### ACTION ITEM
In this exercise, reproduce the whole listing exactly.
━━━━━ EXTRACTED INFORMATION
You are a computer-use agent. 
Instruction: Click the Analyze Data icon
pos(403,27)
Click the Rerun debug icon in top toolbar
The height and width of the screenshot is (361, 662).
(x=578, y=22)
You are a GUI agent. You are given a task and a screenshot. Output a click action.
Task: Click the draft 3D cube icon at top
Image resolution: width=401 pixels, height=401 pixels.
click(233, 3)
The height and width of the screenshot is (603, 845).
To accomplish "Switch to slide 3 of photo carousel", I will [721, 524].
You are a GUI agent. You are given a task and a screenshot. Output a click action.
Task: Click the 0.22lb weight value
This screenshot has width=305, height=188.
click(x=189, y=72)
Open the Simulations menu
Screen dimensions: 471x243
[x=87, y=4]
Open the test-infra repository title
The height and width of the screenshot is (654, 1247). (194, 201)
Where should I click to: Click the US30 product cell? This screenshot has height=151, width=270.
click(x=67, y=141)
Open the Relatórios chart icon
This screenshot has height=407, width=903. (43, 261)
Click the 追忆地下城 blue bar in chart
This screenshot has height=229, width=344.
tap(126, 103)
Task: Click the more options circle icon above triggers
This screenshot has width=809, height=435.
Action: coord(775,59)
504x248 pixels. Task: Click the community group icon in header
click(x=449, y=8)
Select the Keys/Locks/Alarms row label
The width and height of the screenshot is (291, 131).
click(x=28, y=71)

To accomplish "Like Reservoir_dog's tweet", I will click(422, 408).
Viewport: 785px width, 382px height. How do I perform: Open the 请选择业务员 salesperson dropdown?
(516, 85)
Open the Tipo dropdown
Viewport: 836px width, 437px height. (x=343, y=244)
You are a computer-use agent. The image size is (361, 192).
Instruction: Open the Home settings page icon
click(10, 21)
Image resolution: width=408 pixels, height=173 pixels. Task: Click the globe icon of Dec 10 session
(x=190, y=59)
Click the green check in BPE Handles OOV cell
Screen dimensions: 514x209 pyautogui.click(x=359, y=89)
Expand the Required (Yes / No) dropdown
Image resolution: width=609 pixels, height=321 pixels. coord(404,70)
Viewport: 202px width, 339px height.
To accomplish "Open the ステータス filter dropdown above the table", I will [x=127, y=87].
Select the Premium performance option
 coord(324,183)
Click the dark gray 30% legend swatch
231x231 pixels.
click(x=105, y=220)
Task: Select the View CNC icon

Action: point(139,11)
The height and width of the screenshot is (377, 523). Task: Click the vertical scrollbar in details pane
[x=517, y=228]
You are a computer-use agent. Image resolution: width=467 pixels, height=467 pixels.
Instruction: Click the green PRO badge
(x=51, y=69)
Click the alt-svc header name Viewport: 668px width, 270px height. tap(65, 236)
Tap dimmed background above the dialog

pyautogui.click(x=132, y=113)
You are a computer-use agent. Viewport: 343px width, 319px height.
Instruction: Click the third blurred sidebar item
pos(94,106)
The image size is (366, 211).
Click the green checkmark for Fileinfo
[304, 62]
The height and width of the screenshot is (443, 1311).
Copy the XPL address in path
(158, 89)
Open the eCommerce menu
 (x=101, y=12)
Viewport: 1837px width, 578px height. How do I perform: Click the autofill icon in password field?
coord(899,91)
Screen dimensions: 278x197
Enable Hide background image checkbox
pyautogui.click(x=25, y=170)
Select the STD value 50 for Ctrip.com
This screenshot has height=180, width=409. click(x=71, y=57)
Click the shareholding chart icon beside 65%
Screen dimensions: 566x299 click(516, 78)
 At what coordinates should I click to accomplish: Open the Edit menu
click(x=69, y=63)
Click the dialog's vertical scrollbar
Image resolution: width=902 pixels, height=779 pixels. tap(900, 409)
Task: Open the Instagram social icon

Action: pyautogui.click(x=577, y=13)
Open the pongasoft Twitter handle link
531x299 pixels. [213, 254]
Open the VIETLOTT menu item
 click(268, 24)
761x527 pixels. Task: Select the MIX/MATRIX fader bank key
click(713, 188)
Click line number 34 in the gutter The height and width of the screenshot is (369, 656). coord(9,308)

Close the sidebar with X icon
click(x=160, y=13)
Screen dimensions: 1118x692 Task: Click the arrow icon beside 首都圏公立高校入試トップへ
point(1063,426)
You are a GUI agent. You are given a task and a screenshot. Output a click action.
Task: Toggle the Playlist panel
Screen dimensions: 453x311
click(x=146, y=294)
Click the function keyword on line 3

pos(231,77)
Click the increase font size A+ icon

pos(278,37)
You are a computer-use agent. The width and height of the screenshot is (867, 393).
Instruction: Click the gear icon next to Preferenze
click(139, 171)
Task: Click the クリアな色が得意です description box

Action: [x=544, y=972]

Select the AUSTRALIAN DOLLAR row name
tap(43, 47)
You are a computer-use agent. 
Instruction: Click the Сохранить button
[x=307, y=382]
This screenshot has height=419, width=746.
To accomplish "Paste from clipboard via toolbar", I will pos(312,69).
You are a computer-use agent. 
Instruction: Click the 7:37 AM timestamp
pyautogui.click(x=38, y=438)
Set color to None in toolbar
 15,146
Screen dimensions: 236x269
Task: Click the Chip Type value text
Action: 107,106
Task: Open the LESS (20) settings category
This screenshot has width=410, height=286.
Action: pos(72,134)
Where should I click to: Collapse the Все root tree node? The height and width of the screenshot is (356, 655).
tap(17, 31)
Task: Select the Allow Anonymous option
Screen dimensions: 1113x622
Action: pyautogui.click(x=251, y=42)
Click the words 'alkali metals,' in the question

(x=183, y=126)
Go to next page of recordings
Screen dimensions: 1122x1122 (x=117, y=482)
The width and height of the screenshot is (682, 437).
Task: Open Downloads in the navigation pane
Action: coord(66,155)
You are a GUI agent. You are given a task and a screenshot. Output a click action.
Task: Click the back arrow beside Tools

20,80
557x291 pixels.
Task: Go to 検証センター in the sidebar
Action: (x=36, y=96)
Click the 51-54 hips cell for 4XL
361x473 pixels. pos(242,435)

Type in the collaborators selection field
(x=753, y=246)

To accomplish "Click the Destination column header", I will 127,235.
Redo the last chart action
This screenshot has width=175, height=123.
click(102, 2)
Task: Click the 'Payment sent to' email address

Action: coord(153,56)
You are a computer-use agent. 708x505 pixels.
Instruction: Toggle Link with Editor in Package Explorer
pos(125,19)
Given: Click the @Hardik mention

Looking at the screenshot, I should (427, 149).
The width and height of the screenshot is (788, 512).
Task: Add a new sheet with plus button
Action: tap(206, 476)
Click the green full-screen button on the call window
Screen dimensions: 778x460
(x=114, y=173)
━━━━━━━━━━
### WRITTEN RESPONSE
You are a computer-use agent. 
Instruction: Click the Analyze Data icon
pos(403,27)
Click the Rerun debug icon in top toolbar
The height and width of the screenshot is (361, 662).
(x=578, y=22)
You are a GUI agent. You are given a task and a screenshot. Output a click action.
Task: Click the draft 3D cube icon at top
Image resolution: width=401 pixels, height=401 pixels.
click(233, 3)
The height and width of the screenshot is (603, 845).
To accomplish "Switch to slide 3 of photo carousel", I will [721, 524].
You are a GUI agent. You are given a task and a screenshot. Output a click action.
Task: Click the 0.22lb weight value
This screenshot has width=305, height=188.
click(x=189, y=72)
Open the Simulations menu
Screen dimensions: 471x243
[x=87, y=4]
Open the test-infra repository title
The height and width of the screenshot is (654, 1247). (194, 201)
Where should I click to: Click the US30 product cell? This screenshot has height=151, width=270.
click(x=67, y=141)
Open the Relatórios chart icon
This screenshot has height=407, width=903. (43, 261)
Click the 追忆地下城 blue bar in chart
This screenshot has height=229, width=344.
tap(126, 103)
Task: Click the more options circle icon above triggers
This screenshot has width=809, height=435.
Action: coord(775,59)
504x248 pixels. Task: Click the community group icon in header
click(x=449, y=8)
Select the Keys/Locks/Alarms row label
The width and height of the screenshot is (291, 131).
click(x=28, y=71)

To accomplish "Like Reservoir_dog's tweet", I will click(422, 408).
Viewport: 785px width, 382px height. How do I perform: Open the 请选择业务员 salesperson dropdown?
(516, 85)
Open the Tipo dropdown
Viewport: 836px width, 437px height. (x=343, y=244)
You are a computer-use agent. The image size is (361, 192).
Instruction: Open the Home settings page icon
click(10, 21)
Image resolution: width=408 pixels, height=173 pixels. Task: Click the globe icon of Dec 10 session
(x=190, y=59)
Click the green check in BPE Handles OOV cell
Screen dimensions: 514x209 pyautogui.click(x=359, y=89)
Expand the Required (Yes / No) dropdown
Image resolution: width=609 pixels, height=321 pixels. coord(404,70)
Viewport: 202px width, 339px height.
To accomplish "Open the ステータス filter dropdown above the table", I will [x=127, y=87].
Select the Premium performance option
 coord(324,183)
Click the dark gray 30% legend swatch
231x231 pixels.
click(x=105, y=220)
Task: Select the View CNC icon

Action: point(139,11)
The height and width of the screenshot is (377, 523). Task: Click the vertical scrollbar in details pane
[x=517, y=228]
You are a computer-use agent. Image resolution: width=467 pixels, height=467 pixels.
Instruction: Click the green PRO badge
(x=51, y=69)
Click the alt-svc header name Viewport: 668px width, 270px height. tap(65, 236)
Tap dimmed background above the dialog

pyautogui.click(x=132, y=113)
You are a computer-use agent. Viewport: 343px width, 319px height.
Instruction: Click the third blurred sidebar item
pos(94,106)
The image size is (366, 211).
Click the green checkmark for Fileinfo
[304, 62]
The height and width of the screenshot is (443, 1311).
Copy the XPL address in path
(158, 89)
Open the eCommerce menu
 (x=101, y=12)
Viewport: 1837px width, 578px height. How do I perform: Click the autofill icon in password field?
coord(899,91)
Screen dimensions: 278x197
Enable Hide background image checkbox
pyautogui.click(x=25, y=170)
Select the STD value 50 for Ctrip.com
This screenshot has height=180, width=409. click(x=71, y=57)
Click the shareholding chart icon beside 65%
Screen dimensions: 566x299 click(516, 78)
 At what coordinates should I click to accomplish: Open the Edit menu
click(x=69, y=63)
Click the dialog's vertical scrollbar
Image resolution: width=902 pixels, height=779 pixels. tap(900, 409)
Task: Open the Instagram social icon

Action: pyautogui.click(x=577, y=13)
Open the pongasoft Twitter handle link
531x299 pixels. [213, 254]
Open the VIETLOTT menu item
 click(268, 24)
761x527 pixels. Task: Select the MIX/MATRIX fader bank key
click(713, 188)
Click line number 34 in the gutter The height and width of the screenshot is (369, 656). coord(9,308)

Close the sidebar with X icon
click(x=160, y=13)
Screen dimensions: 1118x692 Task: Click the arrow icon beside 首都圏公立高校入試トップへ
point(1063,426)
You are a GUI agent. You are given a task and a screenshot. Output a click action.
Task: Toggle the Playlist panel
Screen dimensions: 453x311
click(x=146, y=294)
Click the function keyword on line 3

pos(231,77)
Click the increase font size A+ icon

pos(278,37)
You are a computer-use agent. The width and height of the screenshot is (867, 393).
Instruction: Click the gear icon next to Preferenze
click(139, 171)
Task: Click the クリアな色が得意です description box

Action: [x=544, y=972]

Select the AUSTRALIAN DOLLAR row name
tap(43, 47)
You are a computer-use agent. 
Instruction: Click the Сохранить button
[x=307, y=382]
This screenshot has height=419, width=746.
To accomplish "Paste from clipboard via toolbar", I will pos(312,69).
You are a computer-use agent. 
Instruction: Click the 7:37 AM timestamp
pyautogui.click(x=38, y=438)
Set color to None in toolbar
 15,146
Screen dimensions: 236x269
Task: Click the Chip Type value text
Action: 107,106
Task: Open the LESS (20) settings category
This screenshot has width=410, height=286.
Action: pos(72,134)
Where should I click to: Collapse the Все root tree node? The height and width of the screenshot is (356, 655).
tap(17, 31)
Task: Select the Allow Anonymous option
Screen dimensions: 1113x622
Action: pyautogui.click(x=251, y=42)
Click the words 'alkali metals,' in the question

(x=183, y=126)
Go to next page of recordings
Screen dimensions: 1122x1122 (x=117, y=482)
The width and height of the screenshot is (682, 437).
Task: Open Downloads in the navigation pane
Action: coord(66,155)
You are a GUI agent. You are given a task and a screenshot. Output a click action.
Task: Click the back arrow beside Tools

20,80
557x291 pixels.
Task: Go to 検証センター in the sidebar
Action: (x=36, y=96)
Click the 51-54 hips cell for 4XL
361x473 pixels. pos(242,435)

Type in the collaborators selection field
(x=753, y=246)

To accomplish "Click the Destination column header", I will 127,235.
Redo the last chart action
This screenshot has width=175, height=123.
click(102, 2)
Task: Click the 'Payment sent to' email address

Action: coord(153,56)
You are a computer-use agent. 708x505 pixels.
Instruction: Toggle Link with Editor in Package Explorer
pos(125,19)
Given: Click the @Hardik mention

Looking at the screenshot, I should (427, 149).
The width and height of the screenshot is (788, 512).
Task: Add a new sheet with plus button
Action: tap(206, 476)
Click the green full-screen button on the call window
Screen dimensions: 778x460
(x=114, y=173)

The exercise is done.